*** PROVIDED RECORDS ***

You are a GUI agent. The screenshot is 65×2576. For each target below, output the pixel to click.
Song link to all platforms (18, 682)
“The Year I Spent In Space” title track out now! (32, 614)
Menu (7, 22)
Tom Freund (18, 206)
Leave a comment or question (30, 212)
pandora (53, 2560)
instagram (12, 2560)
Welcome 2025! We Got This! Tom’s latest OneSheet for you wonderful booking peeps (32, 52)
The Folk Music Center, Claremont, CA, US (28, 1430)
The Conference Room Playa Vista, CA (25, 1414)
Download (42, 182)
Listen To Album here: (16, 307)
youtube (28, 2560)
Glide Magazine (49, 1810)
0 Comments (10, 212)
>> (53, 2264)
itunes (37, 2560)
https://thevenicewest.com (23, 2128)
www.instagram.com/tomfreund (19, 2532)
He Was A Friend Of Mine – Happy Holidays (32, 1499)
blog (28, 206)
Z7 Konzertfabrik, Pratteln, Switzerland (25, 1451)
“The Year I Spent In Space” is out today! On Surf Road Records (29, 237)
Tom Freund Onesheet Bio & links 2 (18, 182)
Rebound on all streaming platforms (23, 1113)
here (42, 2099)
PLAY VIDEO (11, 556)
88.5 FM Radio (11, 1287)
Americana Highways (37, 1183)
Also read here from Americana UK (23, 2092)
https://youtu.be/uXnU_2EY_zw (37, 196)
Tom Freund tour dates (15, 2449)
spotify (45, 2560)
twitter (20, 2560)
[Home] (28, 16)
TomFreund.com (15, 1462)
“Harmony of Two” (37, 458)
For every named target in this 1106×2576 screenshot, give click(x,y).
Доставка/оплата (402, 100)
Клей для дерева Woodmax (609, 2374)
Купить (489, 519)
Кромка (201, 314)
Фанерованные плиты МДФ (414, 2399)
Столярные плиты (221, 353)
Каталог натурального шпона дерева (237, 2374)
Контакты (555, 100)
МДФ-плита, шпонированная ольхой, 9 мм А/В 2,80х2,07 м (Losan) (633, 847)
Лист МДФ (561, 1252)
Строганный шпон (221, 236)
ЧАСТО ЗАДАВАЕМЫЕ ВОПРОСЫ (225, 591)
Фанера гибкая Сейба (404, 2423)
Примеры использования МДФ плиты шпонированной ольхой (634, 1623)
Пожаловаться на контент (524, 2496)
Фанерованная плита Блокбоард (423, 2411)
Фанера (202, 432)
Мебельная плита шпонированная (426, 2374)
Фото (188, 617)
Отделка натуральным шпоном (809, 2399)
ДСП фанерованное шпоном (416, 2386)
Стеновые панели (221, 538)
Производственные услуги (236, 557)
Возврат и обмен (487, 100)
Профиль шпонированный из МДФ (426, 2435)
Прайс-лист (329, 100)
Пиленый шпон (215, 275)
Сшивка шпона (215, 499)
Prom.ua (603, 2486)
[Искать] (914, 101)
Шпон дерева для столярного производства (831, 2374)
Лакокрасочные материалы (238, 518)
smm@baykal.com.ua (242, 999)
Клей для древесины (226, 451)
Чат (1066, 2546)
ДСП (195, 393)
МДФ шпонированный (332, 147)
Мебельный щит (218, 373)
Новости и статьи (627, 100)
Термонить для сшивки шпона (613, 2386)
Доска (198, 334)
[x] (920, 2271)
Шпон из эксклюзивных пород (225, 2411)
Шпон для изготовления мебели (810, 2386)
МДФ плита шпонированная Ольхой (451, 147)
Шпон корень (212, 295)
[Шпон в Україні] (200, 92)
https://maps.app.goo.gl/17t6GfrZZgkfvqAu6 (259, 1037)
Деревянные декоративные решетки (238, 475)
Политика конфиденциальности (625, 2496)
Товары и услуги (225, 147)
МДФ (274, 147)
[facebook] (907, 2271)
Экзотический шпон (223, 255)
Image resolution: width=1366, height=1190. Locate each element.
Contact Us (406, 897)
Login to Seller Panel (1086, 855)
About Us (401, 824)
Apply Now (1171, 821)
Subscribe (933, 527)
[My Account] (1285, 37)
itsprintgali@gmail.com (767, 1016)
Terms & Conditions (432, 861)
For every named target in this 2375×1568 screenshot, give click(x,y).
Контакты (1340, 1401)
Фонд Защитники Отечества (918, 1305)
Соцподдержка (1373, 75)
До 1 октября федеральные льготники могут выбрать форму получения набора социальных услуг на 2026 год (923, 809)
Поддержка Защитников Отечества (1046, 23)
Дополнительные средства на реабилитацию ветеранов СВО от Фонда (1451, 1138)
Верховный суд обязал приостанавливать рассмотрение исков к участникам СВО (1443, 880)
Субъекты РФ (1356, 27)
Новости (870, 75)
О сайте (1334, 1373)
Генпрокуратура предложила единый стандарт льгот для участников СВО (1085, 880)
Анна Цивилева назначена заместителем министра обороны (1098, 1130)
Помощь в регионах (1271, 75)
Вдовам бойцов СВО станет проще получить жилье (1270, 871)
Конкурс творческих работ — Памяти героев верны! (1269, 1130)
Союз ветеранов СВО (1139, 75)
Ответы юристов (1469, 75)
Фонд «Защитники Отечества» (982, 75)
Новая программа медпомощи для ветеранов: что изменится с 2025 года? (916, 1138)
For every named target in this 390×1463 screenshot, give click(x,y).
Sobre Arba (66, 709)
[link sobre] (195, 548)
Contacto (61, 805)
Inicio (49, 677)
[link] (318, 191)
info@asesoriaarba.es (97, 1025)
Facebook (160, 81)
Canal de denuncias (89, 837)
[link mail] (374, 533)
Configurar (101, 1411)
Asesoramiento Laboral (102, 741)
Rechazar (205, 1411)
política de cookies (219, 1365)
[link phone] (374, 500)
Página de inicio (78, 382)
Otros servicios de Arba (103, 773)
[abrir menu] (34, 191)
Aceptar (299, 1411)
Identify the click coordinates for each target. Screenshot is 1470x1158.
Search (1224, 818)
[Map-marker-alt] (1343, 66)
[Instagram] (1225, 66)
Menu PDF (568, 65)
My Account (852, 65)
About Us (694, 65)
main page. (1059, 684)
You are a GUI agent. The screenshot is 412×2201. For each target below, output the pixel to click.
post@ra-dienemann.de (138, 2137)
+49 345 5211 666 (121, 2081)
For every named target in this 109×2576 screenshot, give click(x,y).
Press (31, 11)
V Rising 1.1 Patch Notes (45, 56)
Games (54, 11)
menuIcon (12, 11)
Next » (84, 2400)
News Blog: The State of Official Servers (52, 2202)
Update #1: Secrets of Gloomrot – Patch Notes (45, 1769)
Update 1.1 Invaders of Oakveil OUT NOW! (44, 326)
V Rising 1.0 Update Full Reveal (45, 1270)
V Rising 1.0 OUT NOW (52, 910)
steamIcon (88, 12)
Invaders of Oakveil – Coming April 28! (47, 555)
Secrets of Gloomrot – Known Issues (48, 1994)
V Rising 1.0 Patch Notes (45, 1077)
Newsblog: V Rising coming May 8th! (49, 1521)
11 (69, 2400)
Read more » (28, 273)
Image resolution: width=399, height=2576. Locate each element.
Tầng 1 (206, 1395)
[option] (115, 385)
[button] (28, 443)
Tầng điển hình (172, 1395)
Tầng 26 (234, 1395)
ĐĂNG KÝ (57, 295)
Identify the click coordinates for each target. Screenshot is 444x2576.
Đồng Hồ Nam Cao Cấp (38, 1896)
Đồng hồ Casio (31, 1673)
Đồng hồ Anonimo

***

### WHAT YOU SHOULD DO
Return, unchanged, the run of lines above that opens with the line containing "Верховный суд обязал" and closes with the line containing "Вдовам бойцов СВО". Include both.

### SOLVED EXERCISE
Верховный суд обязал приостанавливать рассмотрение исков к участникам СВО (1443, 880)
Субъекты РФ (1356, 27)
Новости (870, 75)
О сайте (1334, 1373)
Генпрокуратура предложила единый стандарт льгот для участников СВО (1085, 880)
Анна Цивилева назначена заместителем министра обороны (1098, 1130)
Помощь в регионах (1271, 75)
Вдовам бойцов СВО станет проще получить жилье (1270, 871)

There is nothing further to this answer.